**Task prompt:** Give back every entry precisely as written, without any of the images.

[Stored data entries]
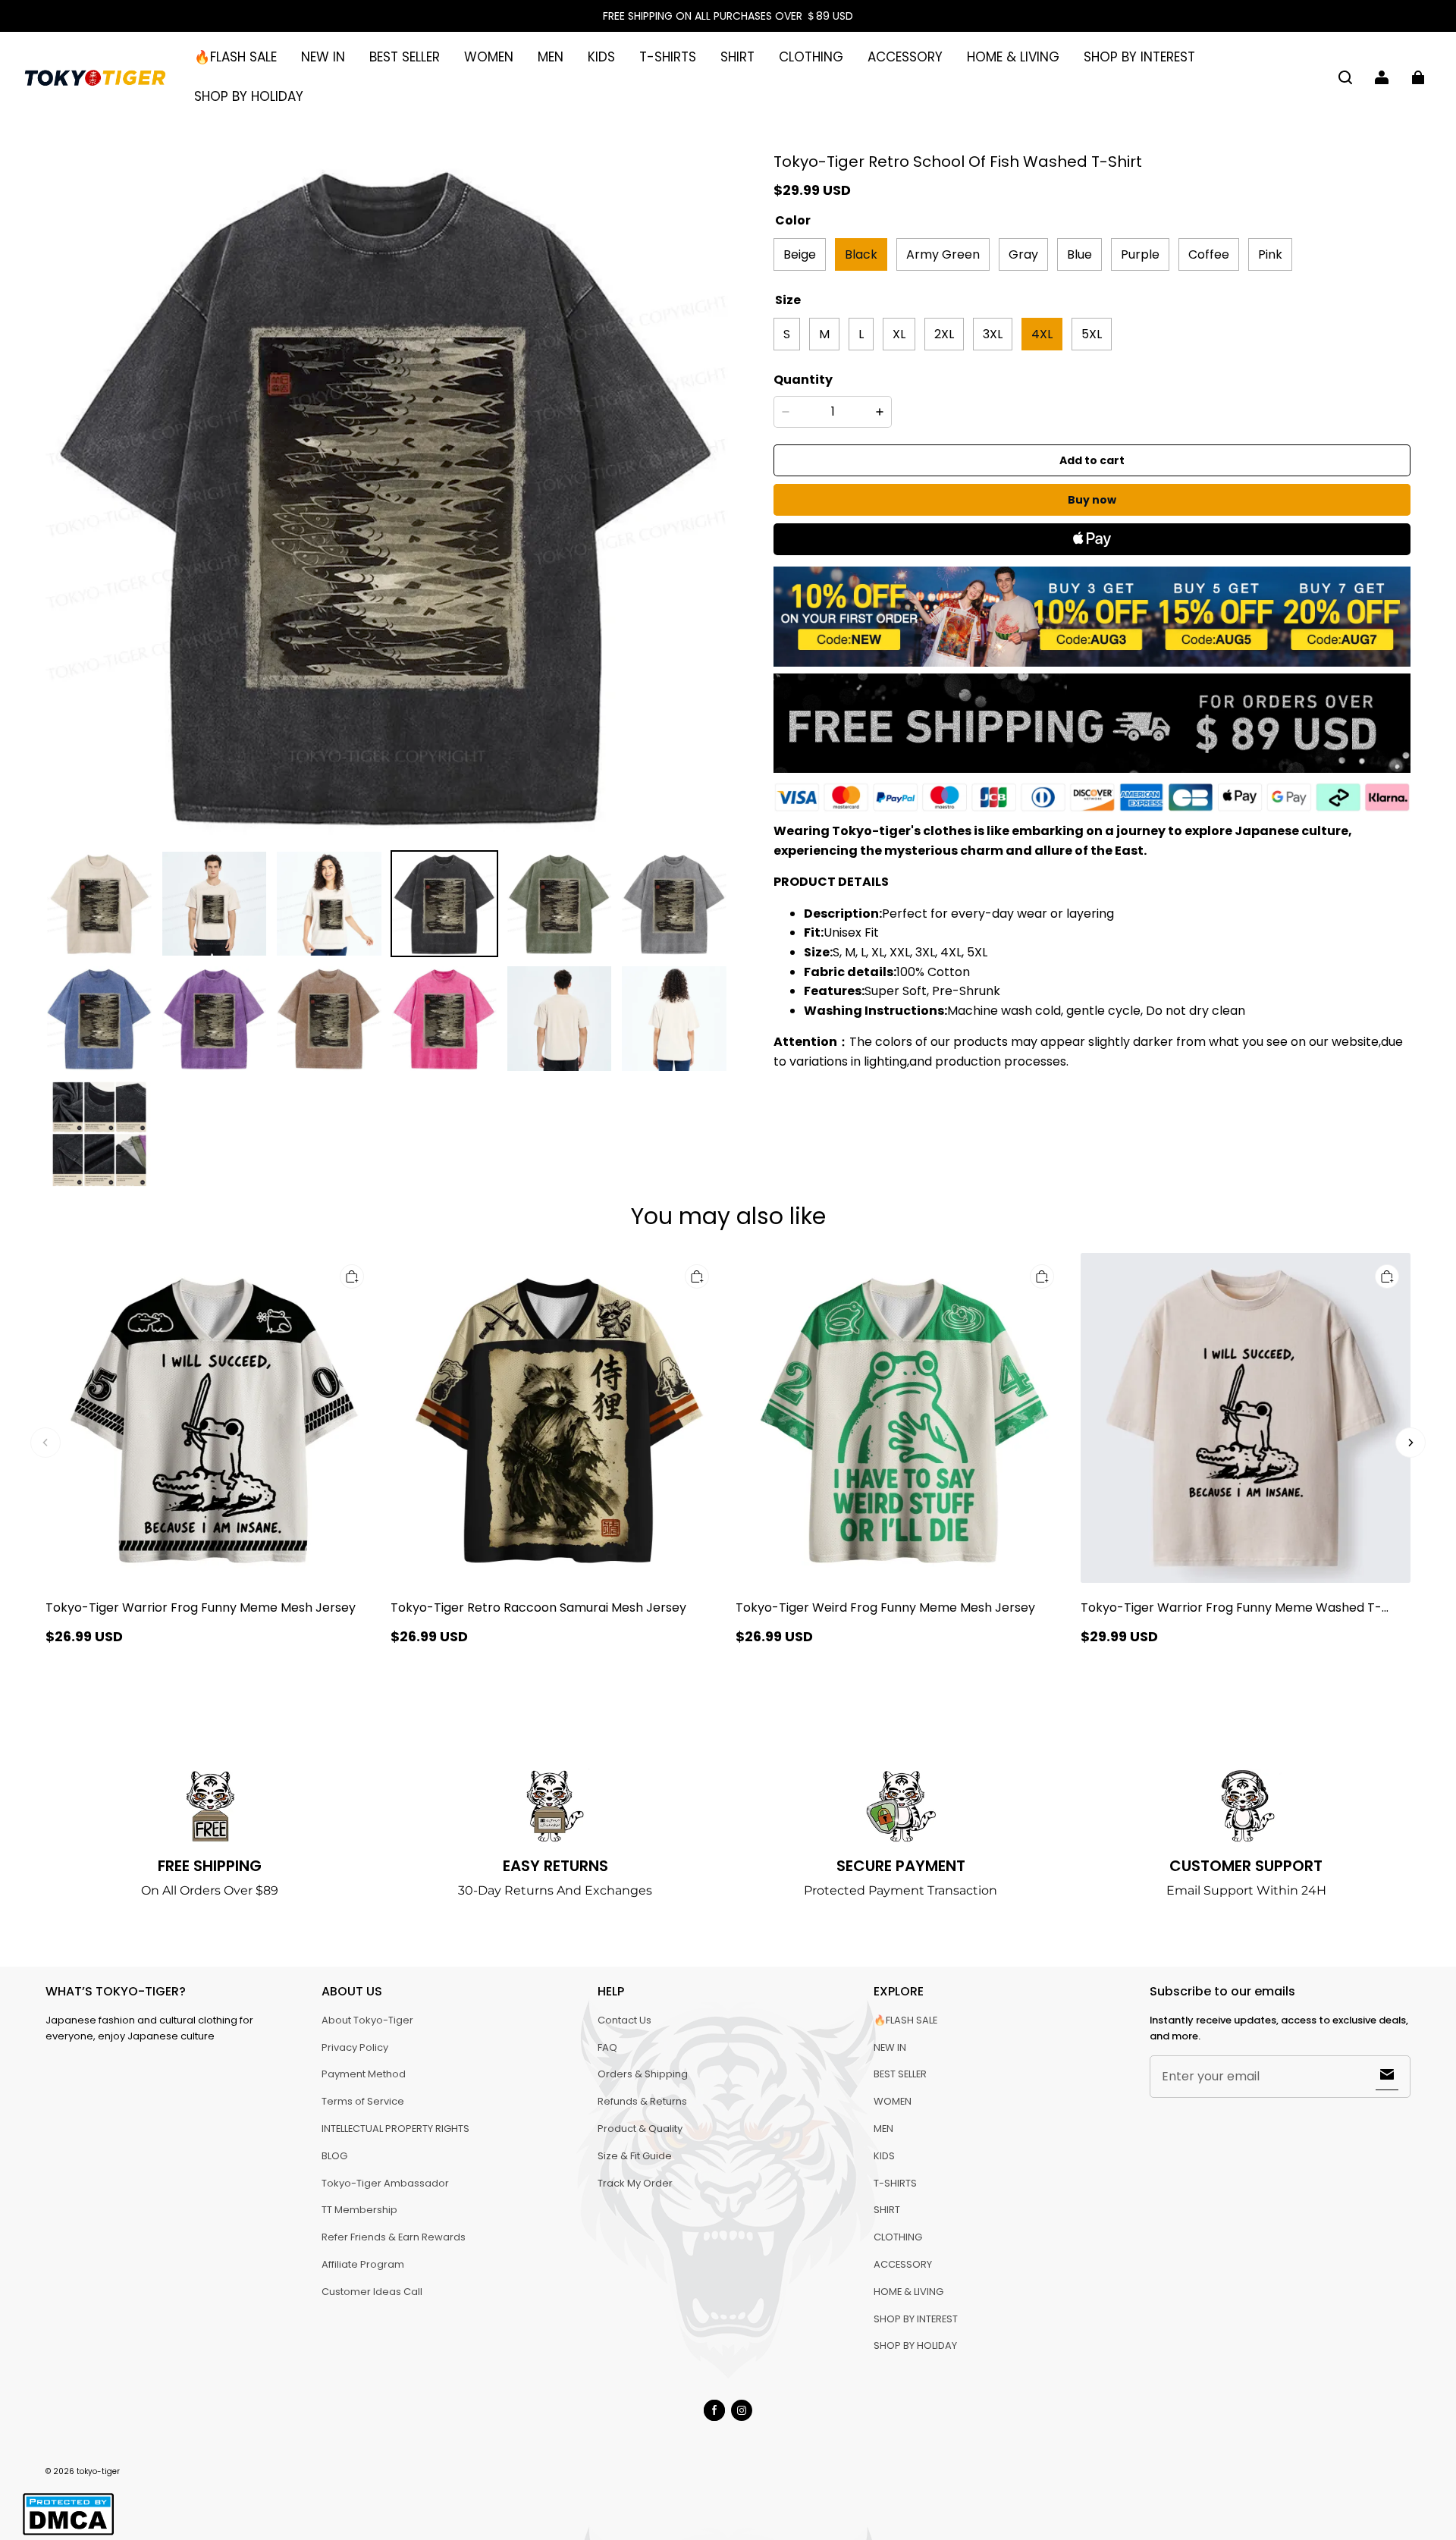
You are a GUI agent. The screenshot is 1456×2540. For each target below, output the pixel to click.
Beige (799, 253)
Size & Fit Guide (635, 2156)
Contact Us (624, 2020)
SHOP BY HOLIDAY (248, 96)
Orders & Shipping (643, 2074)
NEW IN (323, 57)
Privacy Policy (355, 2047)
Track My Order (635, 2183)
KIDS (601, 57)
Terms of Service (363, 2101)
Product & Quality (640, 2128)
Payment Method (364, 2074)
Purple (1140, 253)
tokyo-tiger (98, 2471)
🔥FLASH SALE (235, 57)
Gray (1023, 253)
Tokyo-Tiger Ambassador (385, 2183)
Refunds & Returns (642, 2101)
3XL (993, 333)
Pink (1270, 253)
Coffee (1208, 253)
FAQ (607, 2047)
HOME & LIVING (1013, 57)
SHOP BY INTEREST (1139, 57)
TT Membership (359, 2209)
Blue (1079, 253)
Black (861, 253)
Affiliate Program (363, 2264)
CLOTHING (811, 57)
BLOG (334, 2156)
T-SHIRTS (667, 57)
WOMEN (488, 57)
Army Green (943, 253)
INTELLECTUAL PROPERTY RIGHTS (395, 2128)
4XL (1042, 333)
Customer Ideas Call (372, 2291)
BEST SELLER (404, 57)
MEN (550, 57)
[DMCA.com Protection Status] (68, 2532)
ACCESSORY (905, 57)
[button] (1345, 77)
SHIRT (737, 57)
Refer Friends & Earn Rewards (394, 2237)
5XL (1091, 333)
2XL (944, 333)
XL (899, 333)
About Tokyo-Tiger (367, 2020)
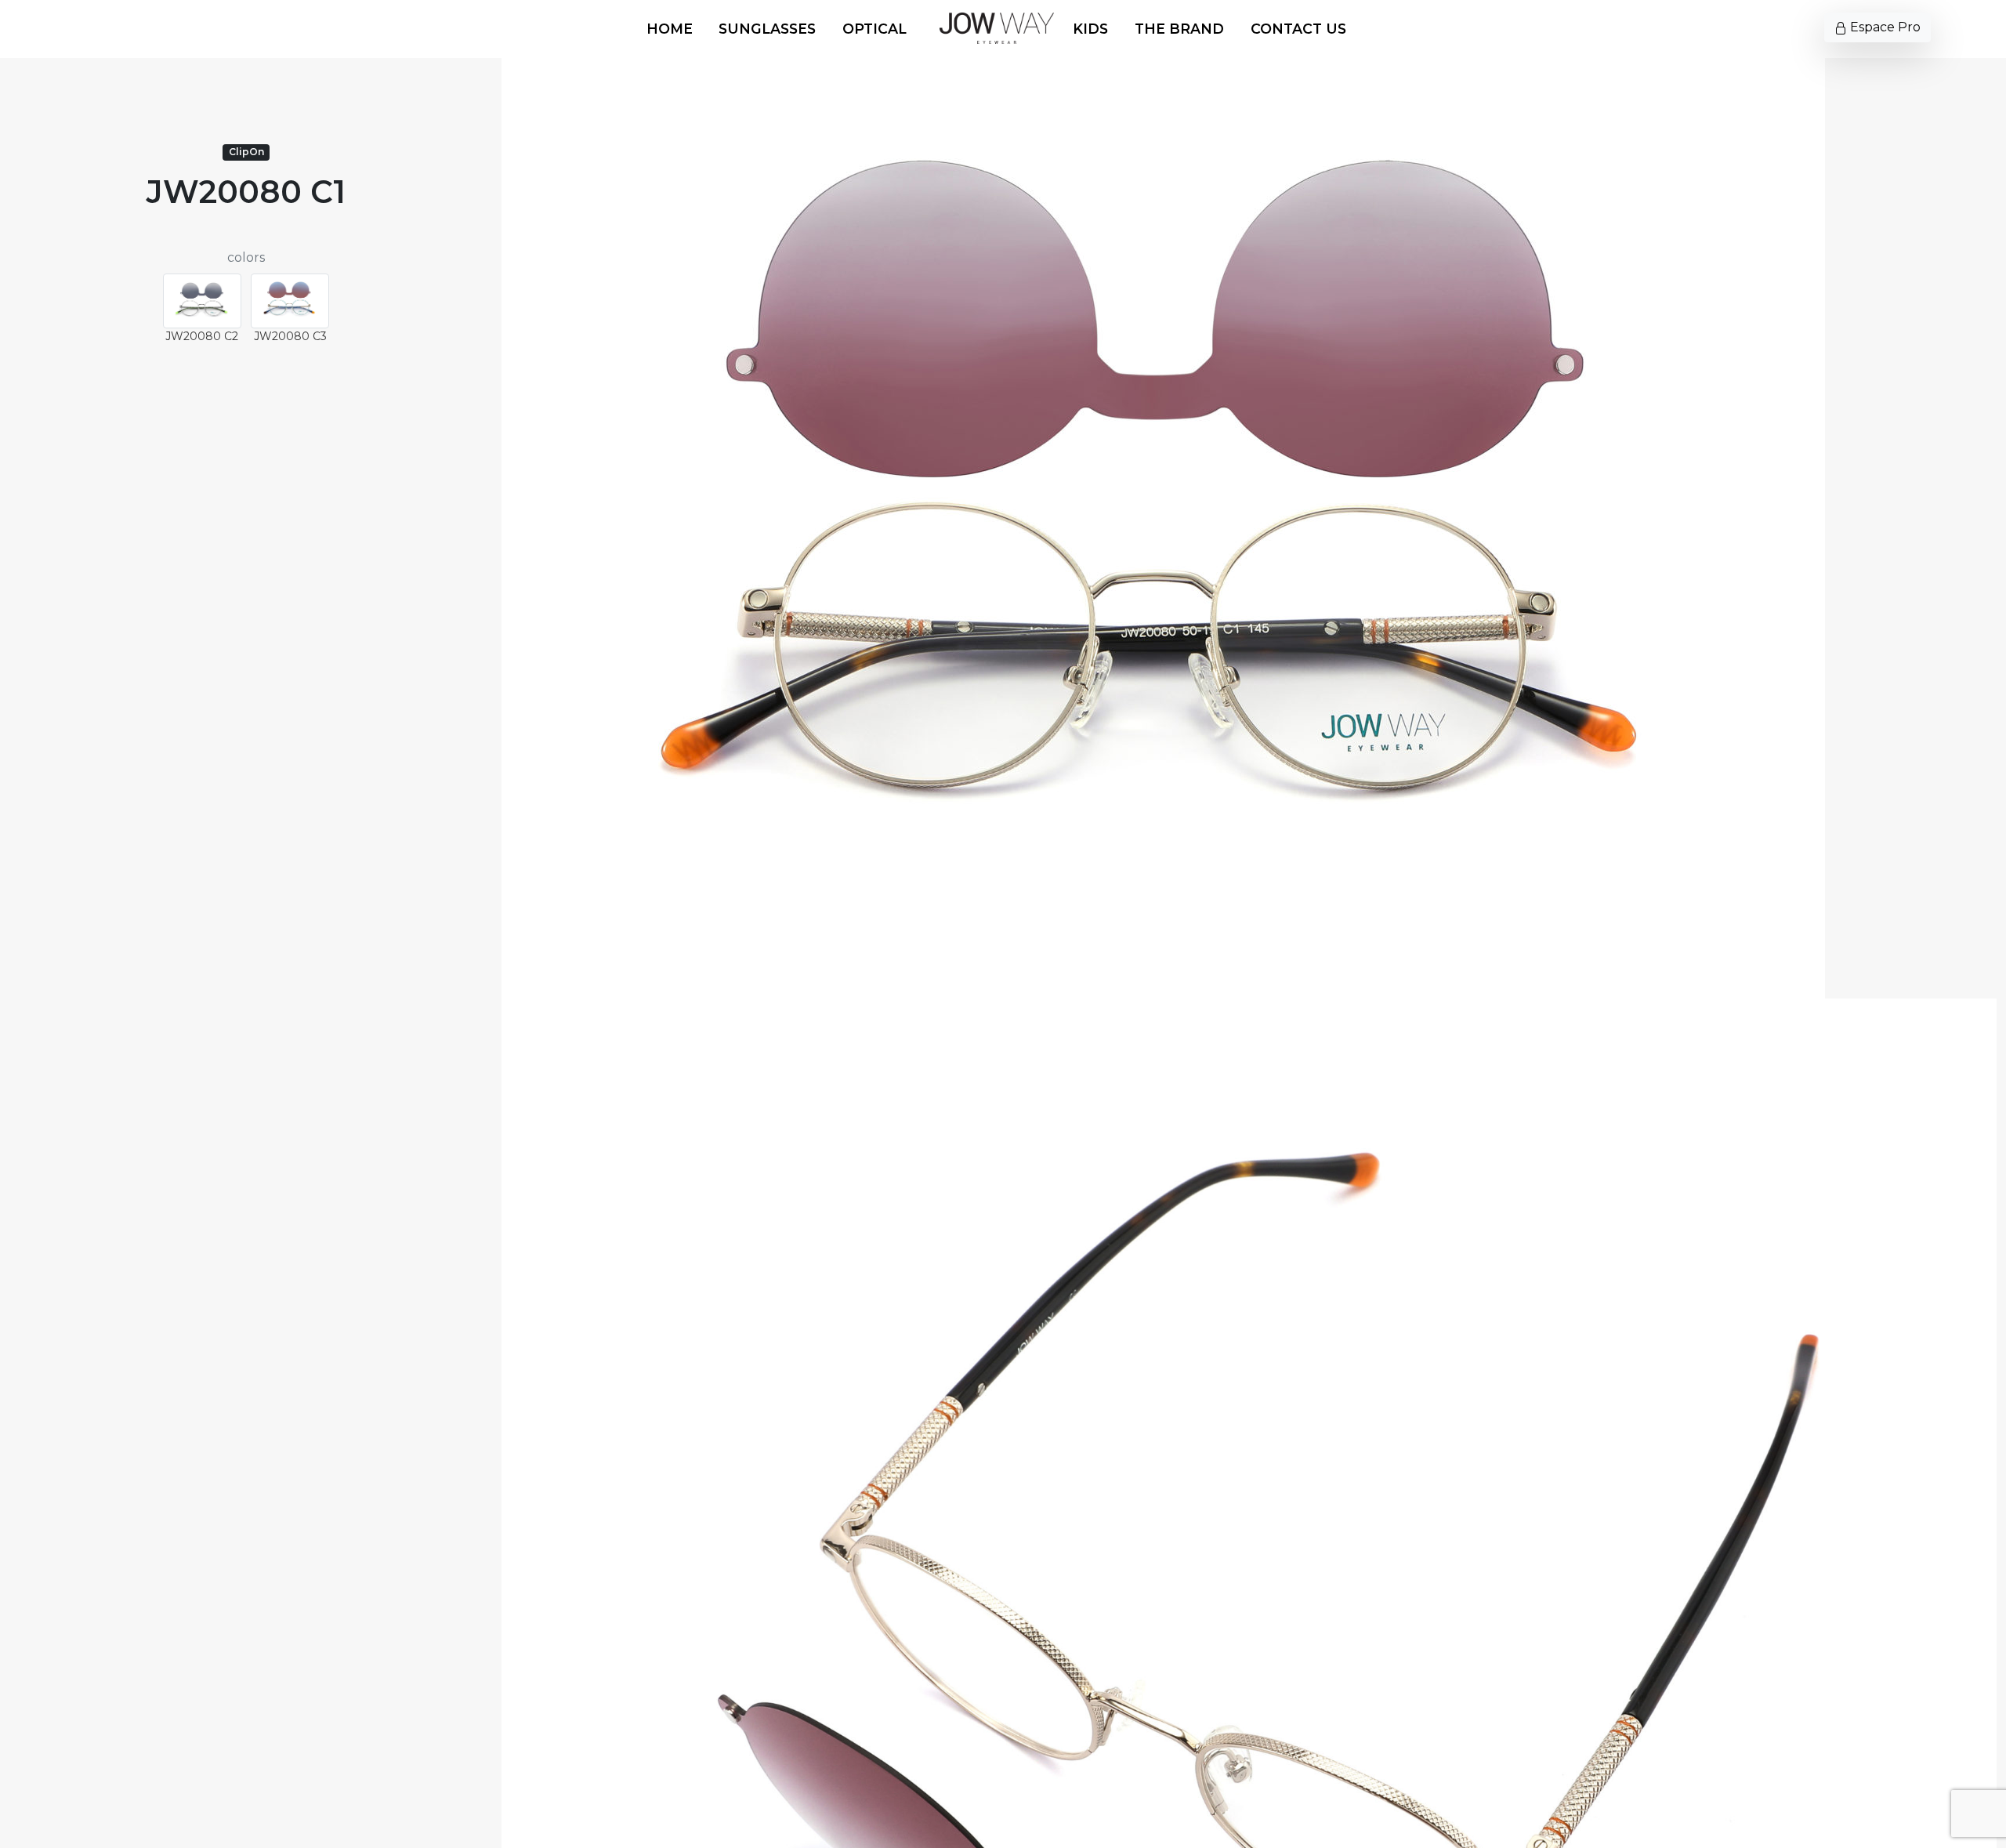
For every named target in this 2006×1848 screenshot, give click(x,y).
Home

**Exercise result:**
You are a GUI agent. The screenshot is 1456×2540. For each target below, output the pixel to click.
Beige (799, 253)
Size & Fit Guide (635, 2156)
Contact Us (624, 2020)
SHOP BY HOLIDAY (248, 96)
Orders & Shipping (643, 2074)
NEW IN (323, 57)
Privacy Policy (355, 2047)
Track My Order (635, 2183)
KIDS (601, 57)
Terms of Service (363, 2101)
Product & Quality (640, 2128)
Payment Method (364, 2074)
Purple (1140, 253)
tokyo-tiger (98, 2471)
🔥FLASH SALE (235, 57)
Gray (1023, 253)
Tokyo-Tiger Ambassador (385, 2183)
Refunds & Returns (642, 2101)
3XL (993, 333)
Pink (1270, 253)
Coffee (1208, 253)
FAQ (607, 2047)
HOME & LIVING (1013, 57)
SHOP BY INTEREST (1139, 57)
TT Membership (359, 2209)
Blue (1079, 253)
Black (861, 253)
Affiliate Program (363, 2264)
CLOTHING (811, 57)
BLOG (334, 2156)
T-SHIRTS (667, 57)
WOMEN (488, 57)
Army Green (943, 253)
INTELLECTUAL PROPERTY RIGHTS (395, 2128)
4XL (1042, 333)
Customer Ideas Call (372, 2291)
BEST SELLER (404, 57)
MEN (550, 57)
[DMCA.com Protection Status] (68, 2532)
ACCESSORY (905, 57)
[button] (1345, 77)
SHIRT (737, 57)
Refer Friends & Earn Rewards (394, 2237)
5XL (1091, 333)
2XL (944, 333)
XL (899, 333)
About Tokyo-Tiger (367, 2020)
For every named target in this 2006×1848 screenshot, give click(x,y).
Home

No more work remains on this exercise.